● WRITTEN EXERCISE
Please update the listing lines from the line with "Click the Google" to the line with "Action: [x=1188, y=140]" by replacing "dropdown" with "drop-down" and leaving everything else unchanged.
-- begin INFORMATION GIVEN --
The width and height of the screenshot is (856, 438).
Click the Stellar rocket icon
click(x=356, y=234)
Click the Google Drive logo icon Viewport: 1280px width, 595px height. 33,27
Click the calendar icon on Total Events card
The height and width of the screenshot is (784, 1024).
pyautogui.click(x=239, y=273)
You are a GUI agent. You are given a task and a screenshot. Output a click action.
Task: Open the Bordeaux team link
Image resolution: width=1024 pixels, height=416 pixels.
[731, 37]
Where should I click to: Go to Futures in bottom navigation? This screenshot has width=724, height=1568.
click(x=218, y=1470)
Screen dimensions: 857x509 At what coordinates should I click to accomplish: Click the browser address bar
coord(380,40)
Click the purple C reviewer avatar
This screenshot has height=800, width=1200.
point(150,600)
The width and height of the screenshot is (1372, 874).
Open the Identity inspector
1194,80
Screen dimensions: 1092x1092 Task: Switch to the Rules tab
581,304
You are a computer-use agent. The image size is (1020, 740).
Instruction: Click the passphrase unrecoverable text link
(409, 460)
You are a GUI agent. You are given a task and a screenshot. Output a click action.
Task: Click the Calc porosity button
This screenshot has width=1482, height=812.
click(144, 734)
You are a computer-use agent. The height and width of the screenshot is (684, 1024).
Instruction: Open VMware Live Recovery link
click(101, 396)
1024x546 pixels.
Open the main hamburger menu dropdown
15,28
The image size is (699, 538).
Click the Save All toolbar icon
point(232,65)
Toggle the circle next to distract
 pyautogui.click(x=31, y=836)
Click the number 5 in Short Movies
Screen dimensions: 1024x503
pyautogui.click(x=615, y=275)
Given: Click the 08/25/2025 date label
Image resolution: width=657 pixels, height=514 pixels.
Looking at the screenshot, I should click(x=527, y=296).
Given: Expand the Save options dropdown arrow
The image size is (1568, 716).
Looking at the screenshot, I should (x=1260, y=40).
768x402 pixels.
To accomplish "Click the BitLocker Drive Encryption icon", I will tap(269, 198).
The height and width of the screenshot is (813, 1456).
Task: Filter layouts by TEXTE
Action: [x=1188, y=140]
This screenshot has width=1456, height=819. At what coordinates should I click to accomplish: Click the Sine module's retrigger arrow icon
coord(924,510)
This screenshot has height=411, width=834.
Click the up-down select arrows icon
-- end INFORMATION GIVEN --
● RESULT BELOW
Click the Google Drive logo icon Viewport: 1280px width, 595px height. 33,27
Click the calendar icon on Total Events card
The height and width of the screenshot is (784, 1024).
pyautogui.click(x=239, y=273)
You are a GUI agent. You are given a task and a screenshot. Output a click action.
Task: Open the Bordeaux team link
Image resolution: width=1024 pixels, height=416 pixels.
[731, 37]
Where should I click to: Go to Futures in bottom navigation? This screenshot has width=724, height=1568.
click(x=218, y=1470)
Screen dimensions: 857x509 At what coordinates should I click to accomplish: Click the browser address bar
coord(380,40)
Click the purple C reviewer avatar
This screenshot has height=800, width=1200.
point(150,600)
The width and height of the screenshot is (1372, 874).
Open the Identity inspector
1194,80
Screen dimensions: 1092x1092 Task: Switch to the Rules tab
581,304
You are a computer-use agent. The image size is (1020, 740).
Instruction: Click the passphrase unrecoverable text link
(409, 460)
You are a GUI agent. You are given a task and a screenshot. Output a click action.
Task: Click the Calc porosity button
This screenshot has width=1482, height=812.
click(144, 734)
You are a computer-use agent. The height and width of the screenshot is (684, 1024).
Instruction: Open VMware Live Recovery link
click(101, 396)
1024x546 pixels.
Open the main hamburger menu drop-down
15,28
The image size is (699, 538).
Click the Save All toolbar icon
point(232,65)
Toggle the circle next to distract
 pyautogui.click(x=31, y=836)
Click the number 5 in Short Movies
Screen dimensions: 1024x503
pyautogui.click(x=615, y=275)
Given: Click the 08/25/2025 date label
Image resolution: width=657 pixels, height=514 pixels.
Looking at the screenshot, I should click(x=527, y=296).
Given: Expand the Save options drop-down arrow
The image size is (1568, 716).
Looking at the screenshot, I should (x=1260, y=40).
768x402 pixels.
To accomplish "Click the BitLocker Drive Encryption icon", I will tap(269, 198).
The height and width of the screenshot is (813, 1456).
Task: Filter layouts by TEXTE
Action: [x=1188, y=140]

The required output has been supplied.